■ ASSIGNMENT:
Everything in the records below goes into the copy exactly, except the pictures.

■ RECORDS TO PROCESS:

+--

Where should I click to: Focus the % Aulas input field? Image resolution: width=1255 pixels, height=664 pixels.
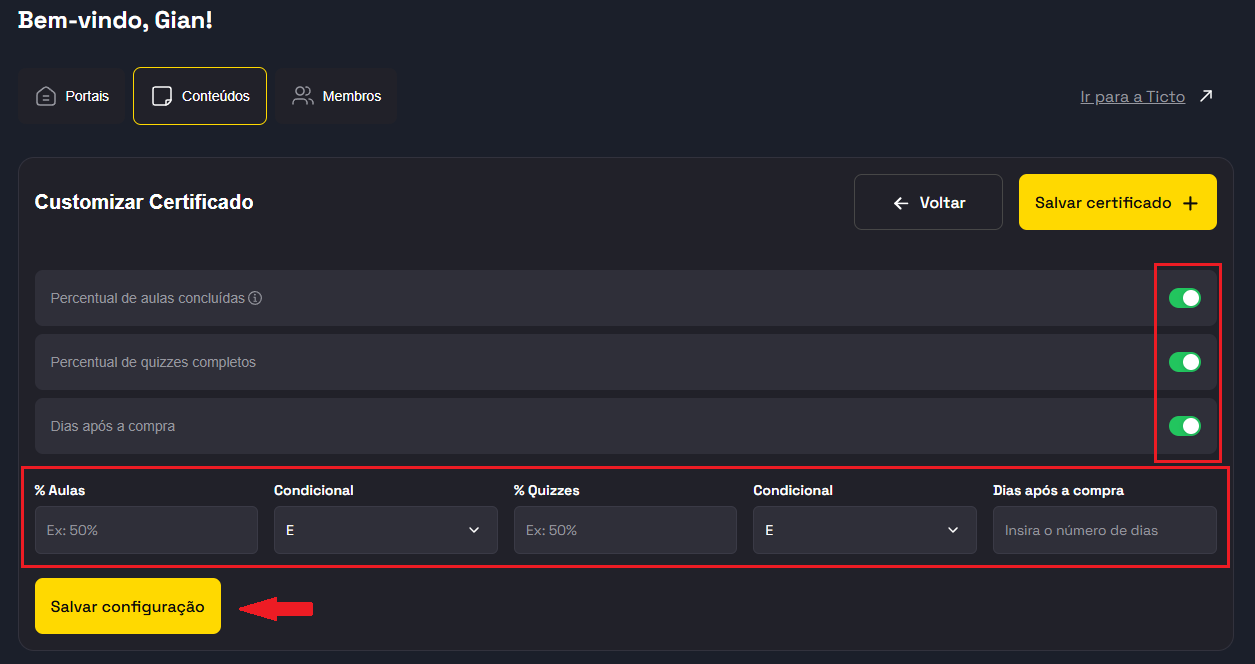pos(146,530)
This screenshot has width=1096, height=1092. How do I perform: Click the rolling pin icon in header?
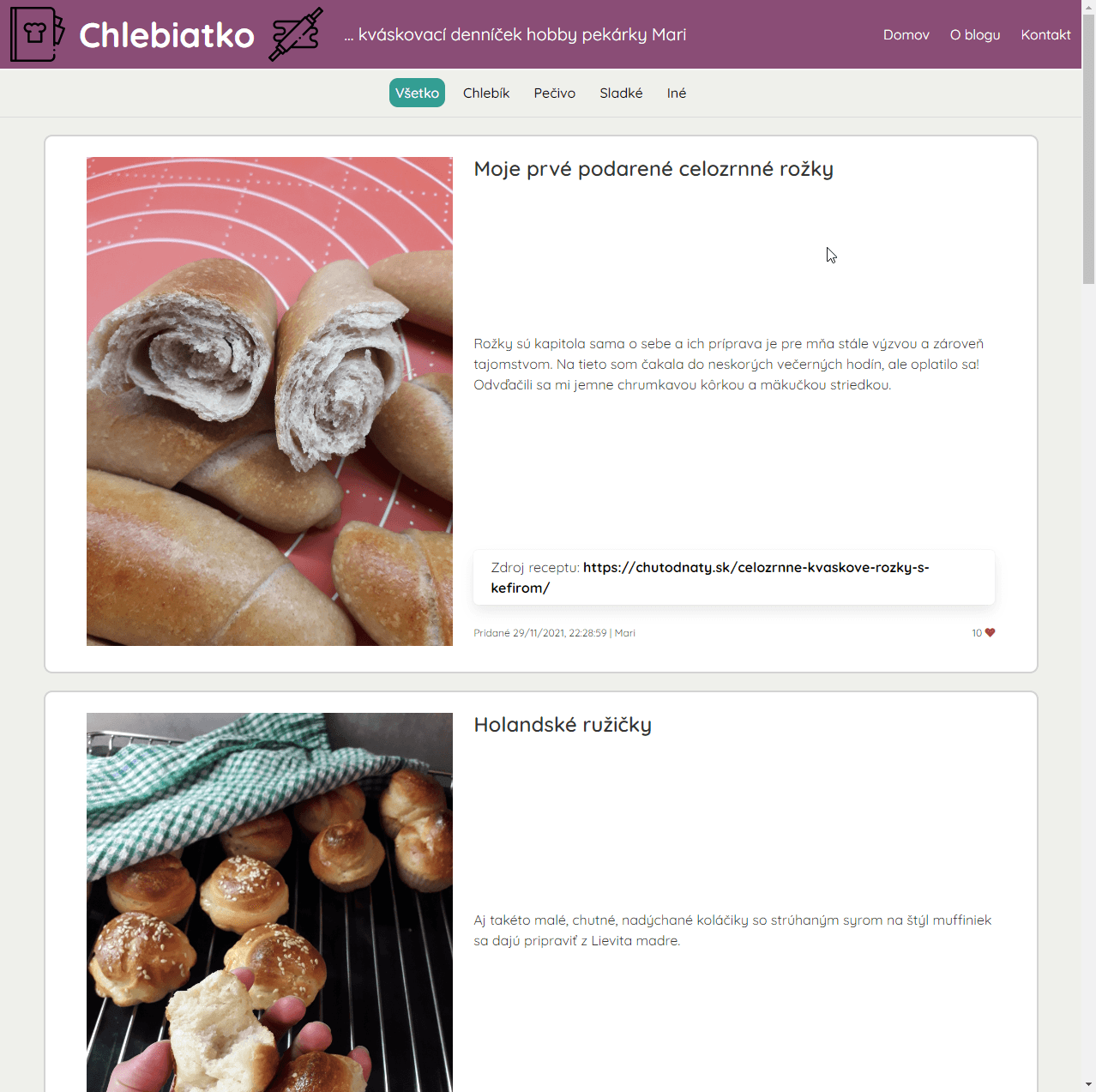pos(297,34)
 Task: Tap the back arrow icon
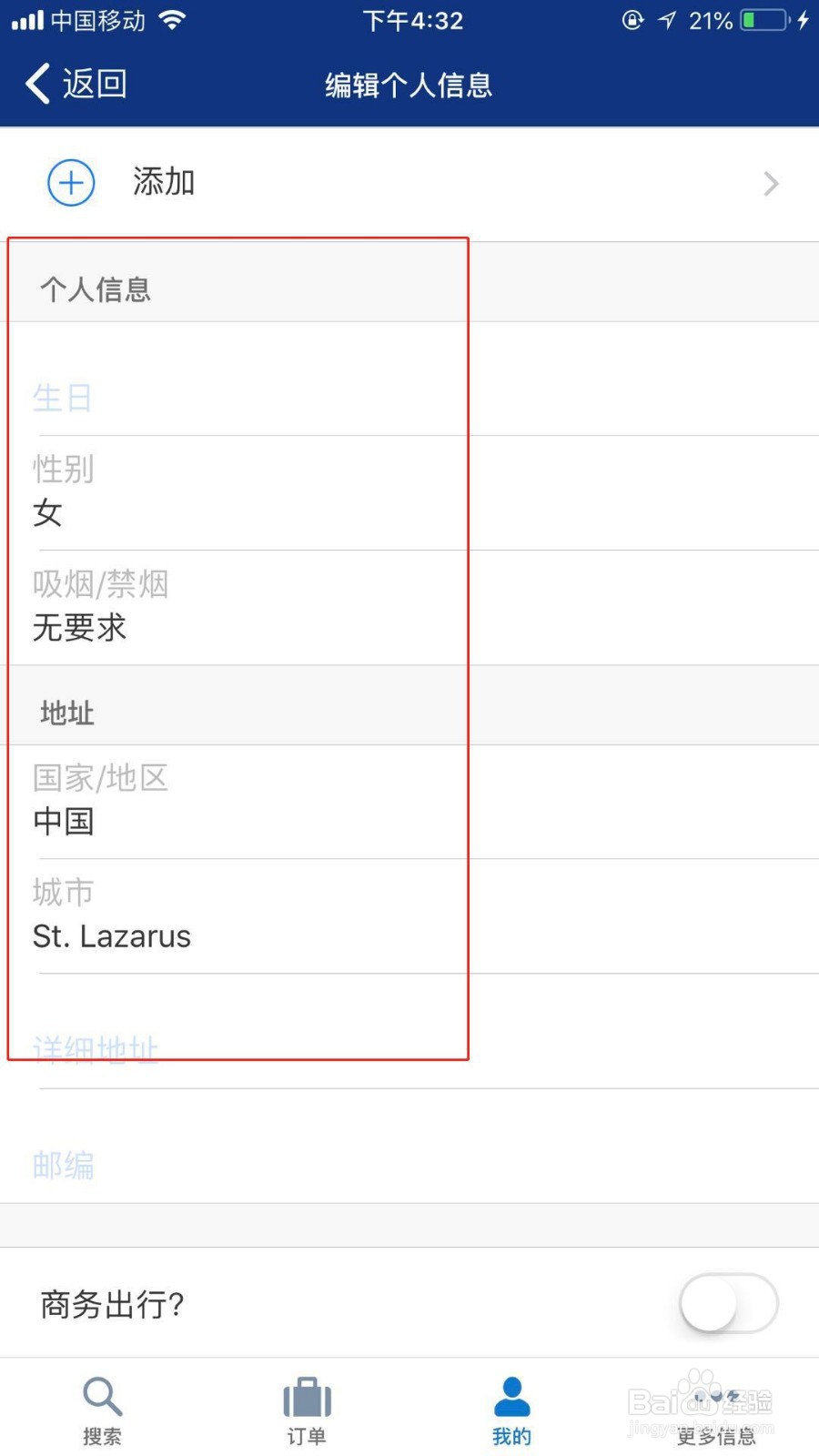(x=37, y=84)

+--

■ TASK ANSWER:
Where should I click to: Focus the % Aulas input field? Image resolution: width=1255 pixels, height=664 pixels.
pos(146,530)
This screenshot has width=1096, height=1092. How do I perform: Click the rolling pin icon in header?
pos(297,34)
 Task: Tap the back arrow icon
(x=37, y=84)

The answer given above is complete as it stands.